Sunday, August 20, 2006

A Shameless Plug For My Favorite Newspaper Column.

News Of The Weird. It's All True. It's All Weird. Click here and read it regularly. Just in case you need more than the word of someone who calls himself the Drugnazi, I'll cut and paste a couple teasers.

First the frustrating:

Wheelchair-confined Richard Paey committed almost exactly the same violations of Florida prescription drug laws that radio personality Rush Limbaugh did, with a different result: Limbaugh's sentence, in May, was addiction treatment, and Paey's, in 2004, was 25 years in prison. Both illegally possessed large quantities of painkillers for personal use, which Paey defiantly argued was (and will be) necessary to relieve nearly constant pain from unsuccessful spinal surgeries after an auto accident, but which Limbaugh admitted was simply the result of addiction. (In fact, if Limbaugh complies with his plea bargain, his conviction will be erased.) Paey's sentence now rests with a state Court of Appeal. [Tampa Tribune, 2-8-06]

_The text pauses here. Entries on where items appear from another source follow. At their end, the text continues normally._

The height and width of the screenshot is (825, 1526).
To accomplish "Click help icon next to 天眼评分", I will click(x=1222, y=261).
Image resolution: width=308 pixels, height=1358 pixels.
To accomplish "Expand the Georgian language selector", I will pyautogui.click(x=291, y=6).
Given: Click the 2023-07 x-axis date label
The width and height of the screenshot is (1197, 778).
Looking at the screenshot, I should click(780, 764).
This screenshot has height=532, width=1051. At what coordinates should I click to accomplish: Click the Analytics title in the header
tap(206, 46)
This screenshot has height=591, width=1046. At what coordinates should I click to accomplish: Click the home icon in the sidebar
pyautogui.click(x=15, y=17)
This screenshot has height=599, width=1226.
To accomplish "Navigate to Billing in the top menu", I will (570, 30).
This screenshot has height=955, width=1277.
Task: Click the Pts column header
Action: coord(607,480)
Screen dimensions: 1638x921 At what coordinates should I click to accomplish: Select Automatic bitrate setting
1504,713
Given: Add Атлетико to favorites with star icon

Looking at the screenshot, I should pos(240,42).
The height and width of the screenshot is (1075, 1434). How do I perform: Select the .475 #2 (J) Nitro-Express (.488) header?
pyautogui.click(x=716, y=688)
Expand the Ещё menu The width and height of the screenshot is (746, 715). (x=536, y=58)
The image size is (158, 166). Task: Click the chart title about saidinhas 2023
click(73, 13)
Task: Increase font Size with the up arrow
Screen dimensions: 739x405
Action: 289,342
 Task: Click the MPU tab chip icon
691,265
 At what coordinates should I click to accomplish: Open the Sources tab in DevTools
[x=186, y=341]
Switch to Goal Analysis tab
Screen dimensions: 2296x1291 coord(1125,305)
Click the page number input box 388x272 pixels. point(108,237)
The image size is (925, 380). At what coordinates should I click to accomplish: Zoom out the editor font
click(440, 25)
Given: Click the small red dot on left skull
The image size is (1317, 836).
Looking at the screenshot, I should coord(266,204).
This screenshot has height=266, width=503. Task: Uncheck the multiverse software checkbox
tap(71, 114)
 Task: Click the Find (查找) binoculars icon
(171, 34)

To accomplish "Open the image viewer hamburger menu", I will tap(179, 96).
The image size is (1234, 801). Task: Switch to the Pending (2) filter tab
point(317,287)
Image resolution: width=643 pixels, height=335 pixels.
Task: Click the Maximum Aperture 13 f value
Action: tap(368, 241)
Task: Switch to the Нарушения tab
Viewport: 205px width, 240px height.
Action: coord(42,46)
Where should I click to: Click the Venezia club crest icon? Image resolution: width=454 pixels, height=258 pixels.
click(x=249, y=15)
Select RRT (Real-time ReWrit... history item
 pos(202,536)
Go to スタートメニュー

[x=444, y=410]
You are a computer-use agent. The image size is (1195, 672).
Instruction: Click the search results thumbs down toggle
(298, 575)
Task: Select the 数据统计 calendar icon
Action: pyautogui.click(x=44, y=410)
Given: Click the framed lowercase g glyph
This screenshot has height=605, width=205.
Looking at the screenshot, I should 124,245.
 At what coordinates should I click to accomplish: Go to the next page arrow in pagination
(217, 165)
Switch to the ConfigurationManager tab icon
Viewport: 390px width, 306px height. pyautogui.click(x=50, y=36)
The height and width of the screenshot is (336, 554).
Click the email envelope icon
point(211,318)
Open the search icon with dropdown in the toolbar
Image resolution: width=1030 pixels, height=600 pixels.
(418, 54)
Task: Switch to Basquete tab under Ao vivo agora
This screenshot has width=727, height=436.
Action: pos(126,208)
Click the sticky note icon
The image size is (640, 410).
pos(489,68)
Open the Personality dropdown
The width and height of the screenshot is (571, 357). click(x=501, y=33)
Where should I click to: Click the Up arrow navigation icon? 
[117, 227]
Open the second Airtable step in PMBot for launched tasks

This next part isn't from the News Of The Weird. It's from the public domain:

"Drug use, some might say, is destroying this country. And we have laws against selling drugs, pushing drugs, using drugs, importing drugs. And the laws are good because we know what happens to people in societies and neighborhoods which become consumed by them. And so if people are violating the law by doing drugs, they ought to be accused and they ought to be convicted and they ought to be sent up."
-- Rush Limbaugh. October 5, 1995 show transcript.

I'll bet Rush talks a lot about how he's grown as a person since he uttered those words. Evidently just not when I'm listening.

News Of The Weird usually isn't frustrating though. It's usually just entertaining. Like this:

In a May dispatch from Atlanta on Southerners’ notoriously unnutritious, fat-laden cuisine, a Chicago Tribune reporter watered readers’ mouths with descriptions of the “hamdog” and the “Luther” (prized dishes of Mulligan’s restaurant in Decatur, Ga.), which are, respectively, “a half-pound of hamburger meat wrapped around a hot dog, which is deep-fried and served on a hoagie topped with chili, bacon and a fried egg,” and “a half-pound burger served with bacon and cheese on a Krispy Kreme doughnut.” The 11 states from Washington, D.C., to Florida, west to Texas, have the nation’s highest mortality rate from strokes, but, said a University of Mississippi professor, “Food is a strong emblem of identity for Southerners,” uniquely shared across racial lines."

There's nothing I can add here. This one stands on it's own.

3 comments:

Anonymous said...

Yeah, poor Rush --- I couldn't help but notice when he had his little problem that there appeared to be no waiting period for his admission to rehab, nor was there any question of how he would afford it --- what a hypocritical scumbag....

Anonymous said...

If I were this Paey guy, I'd go to every media outlet on the planet with that story and keep screaming until they put Rush in the same cell with me for the same length of time. I don't think I'd be able to stomach any sort of sexual contact with Rush, though, even if the purpose was solely to humiliate him.

DrugMonkey, Master of Pharmacy said...

Seems as if this Cindy Konovitz has done you wrong at some point. When you're ready, I'm listening.

I'm not a licensed therapist, just a caring nurturer.